Advanced mitochondrial development in induced pluripotent stem cell-derived cardiomyocytes through integration of metabolic medium, nanopatterning and electrostimulation

The generation of human induced pluripotent stem cell-derived cardiomyocytes (iPSC-CMs) offers an unlimited source of patient-specific human CMs. However, the application of iPSC-CM in vitro-models to guide the selection of drugs for individual patients in the clinic remains a vision. A significant obstacle is the immature phenotype of iPSC-CMs, which alters their sensitivity to physiological and pathophysiological stimuli as well as to proarrhythmic and toxic agents, compared to adult CMs. The metabolism of CMs plays a critical role in overcoming this limitation, as particularly the transition from glycolysis to β-oxidation of fatty acids is essential for their maturation into a more adult-like phenotype.

In this study, we demonstrate advanced mitochondrial development in iPSC-CMs by integrating the use of lipid-supplemented maturation medium (MM) with cell alignment on nanopatterned surfaces (NP) and the induction of increased contractile workload through electrostimulation (ES).

Through systematic and parallel testing of these three stimuli, we identified ES as the pivotal factor for enhancing mitochondrial development and metabolic maturation. Morphological analysis revealed that NP induced the alignment of iPSC-CMs, enhanced Connexin-43 membrane expression as well as α-actinin/ryanodine receptor 2 colocalisation, and increased sarcomere length in comparison to cells in MM. The combination with ES further improved the function of iPSC-CMs, demonstrated by their ability to adapt to a high pacing frequency of 2 Hz. These changes were accompanied by a gradual metabolic maturation of iPSC-CMs achieved through combination of MM with NP and NP+ES.
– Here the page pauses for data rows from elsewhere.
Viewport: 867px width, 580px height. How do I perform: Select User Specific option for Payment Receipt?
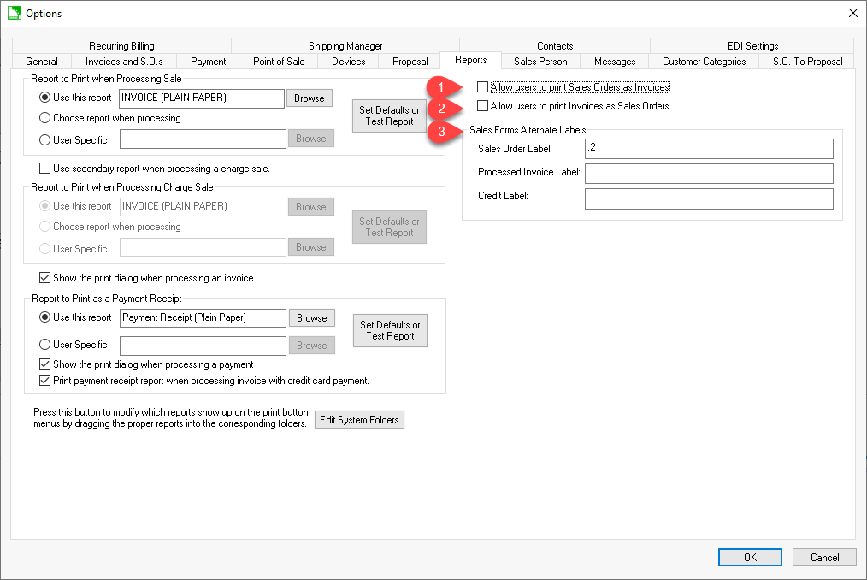[x=45, y=345]
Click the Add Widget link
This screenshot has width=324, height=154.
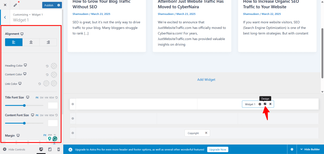(x=206, y=80)
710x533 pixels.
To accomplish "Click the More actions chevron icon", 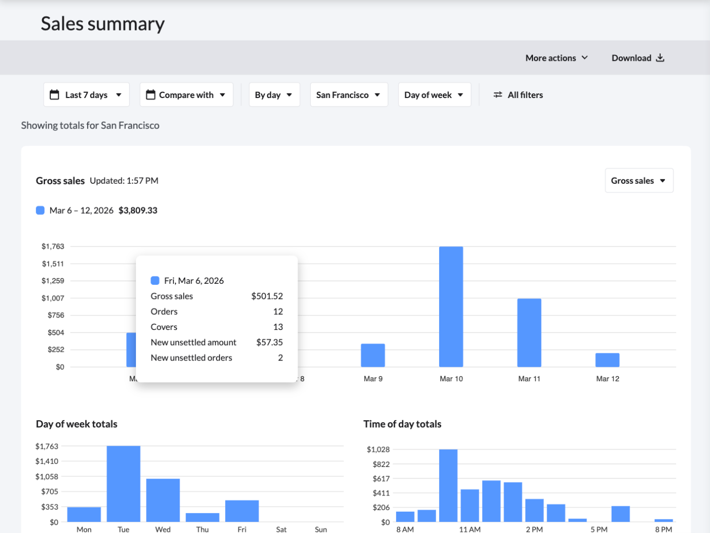I will tap(585, 58).
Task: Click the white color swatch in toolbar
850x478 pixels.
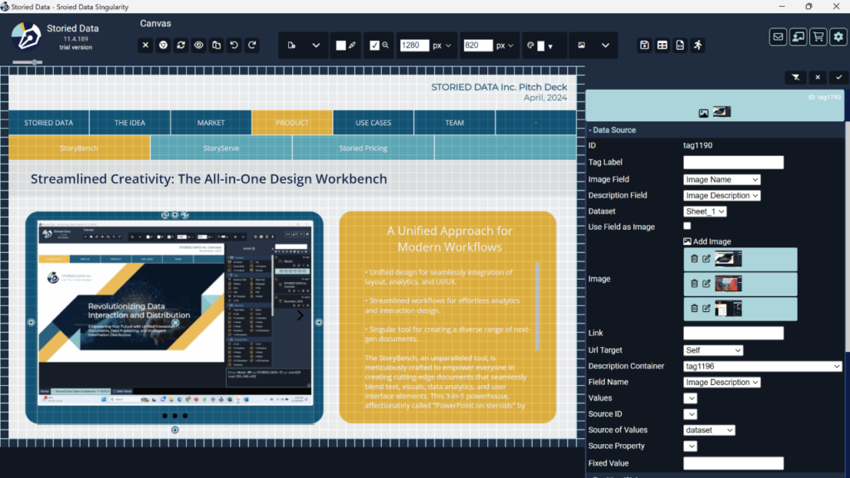Action: [x=340, y=46]
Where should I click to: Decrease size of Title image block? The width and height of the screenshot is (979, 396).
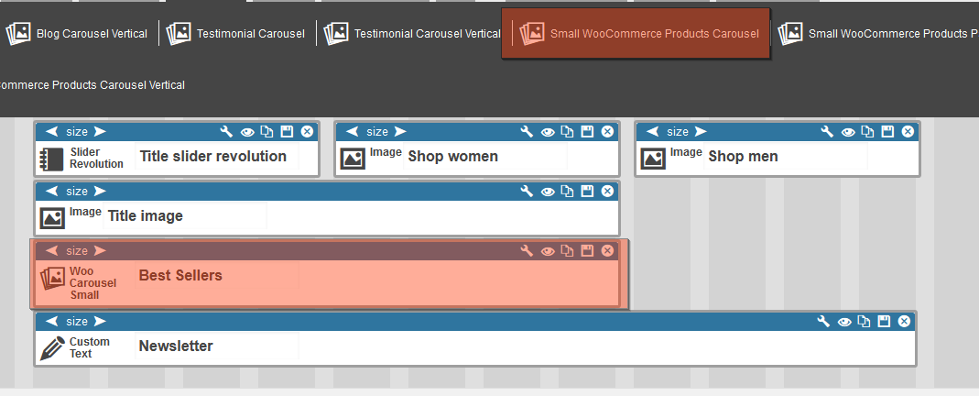pos(52,192)
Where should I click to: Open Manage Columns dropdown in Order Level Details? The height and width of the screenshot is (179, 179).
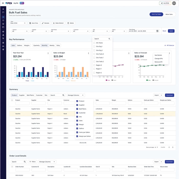coord(47,162)
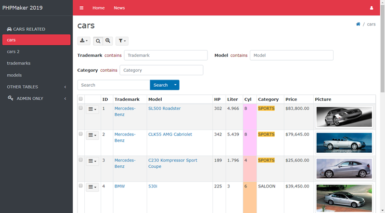
Task: Open row options menu for ID 1
Action: (92, 109)
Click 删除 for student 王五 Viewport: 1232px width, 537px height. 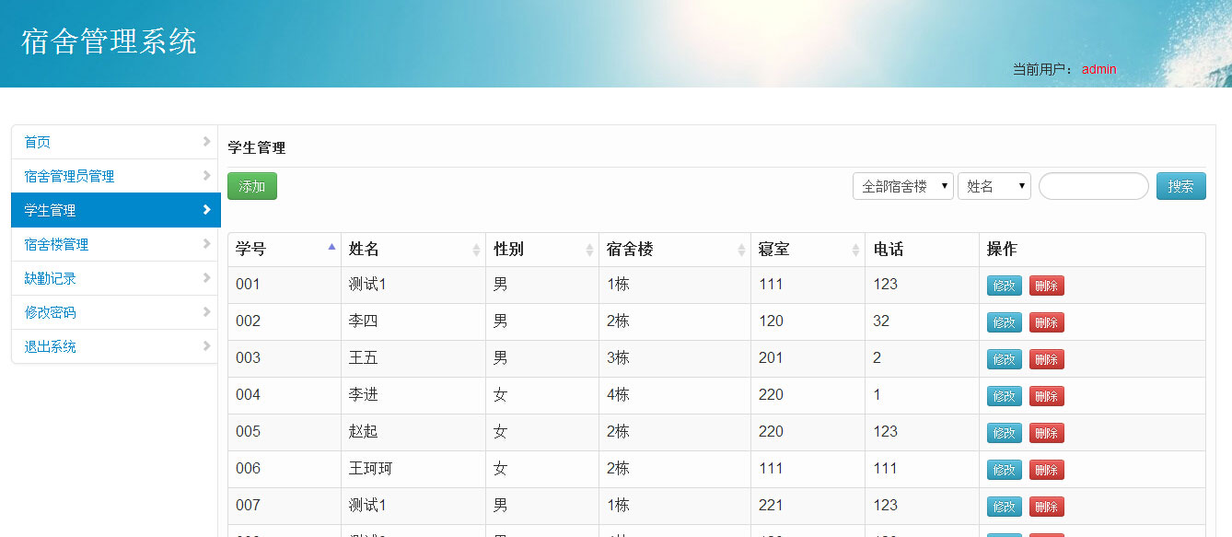1046,358
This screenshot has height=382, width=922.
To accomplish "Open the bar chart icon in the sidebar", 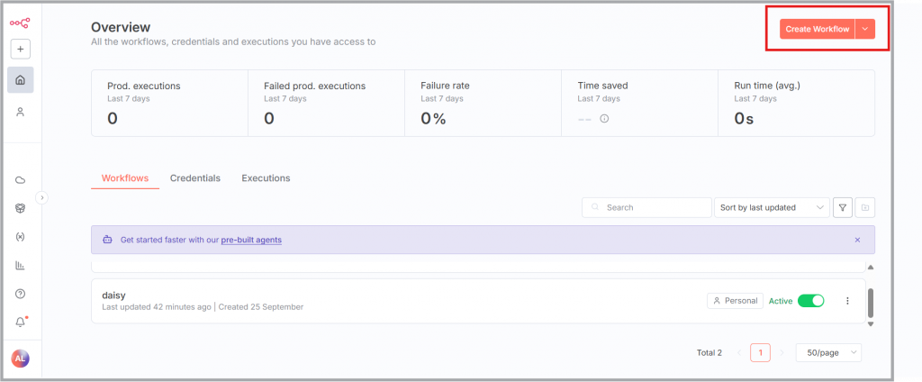I will (21, 266).
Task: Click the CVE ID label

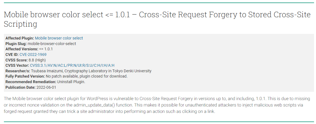Action: 12,54
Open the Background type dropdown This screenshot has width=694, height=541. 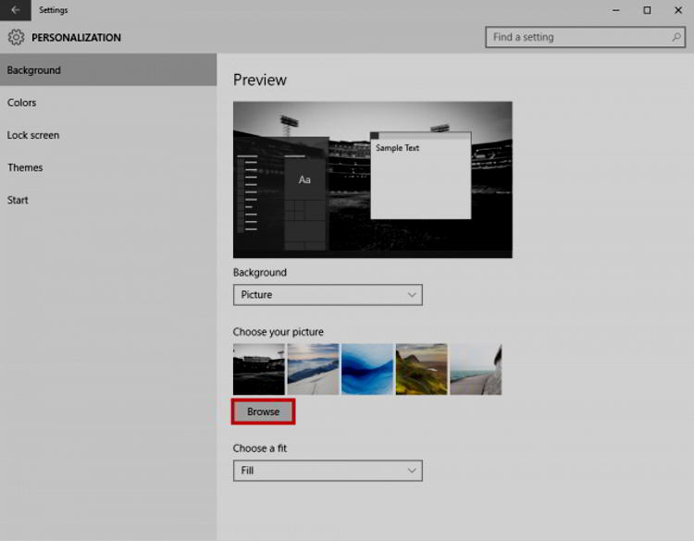pyautogui.click(x=328, y=295)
RNA-seqencing and pathway enrichment analysis of genes upregulated in the MM+NP+ES group vs. MM group revealed significant enrichment of genes involved in electron transport chain, tricarboxylic acid cycle, mitochondrial biogenesis, glucose metabolism, and fatty acid oxidation. In contrast, these gene clusters showed only slight upregulation in the MM+NP group compared to the MM. Real-time PCR studies confirmed an increased expression of markers associated with mitochondrial development, including PPARGC1α, PPARα, OPA1, and MFN2, in iPSC-CMs of the MM+NP+ES group. Furthermore, we found an increased Tom20 staining intensity in iPSC-CMs matured under MM+NP+ES as well as MM+ES compared to MM, showing that ES is most important for mitochondrial development, while NP has a minor effect. Subsequent analysis against the transcription factor target database identified that the genes upregulated by MM+NP+ES in comparison to MM were enriched in TFAM (mitochondrial transcription factor A)- and HMCES (5-hydroxymethylcytosine binding, embryonic stem cell-specific)-related target gene sets. TFAM is crucial for the transcription, replication, and packaging of mitochondrial DNA (mtDNA), while HMCES helps to maintain genomic and mtDNA integrity during oxidative stress.

In summary, our findings highlight the importance of enhanced contractile activity in promoting advanced mitochondrial development, as well as metabolic and functional maturation of iPSC-CMs. Furthermore, our results strongly suggest that TFAM and HMCES play significant roles in the endogenous mechanisms underlying mitochondrial development. In future studies, we plan to utilize this experimental model to investigate  mitochondrial cardiomyopathies using patient-specific iPSC-CMs.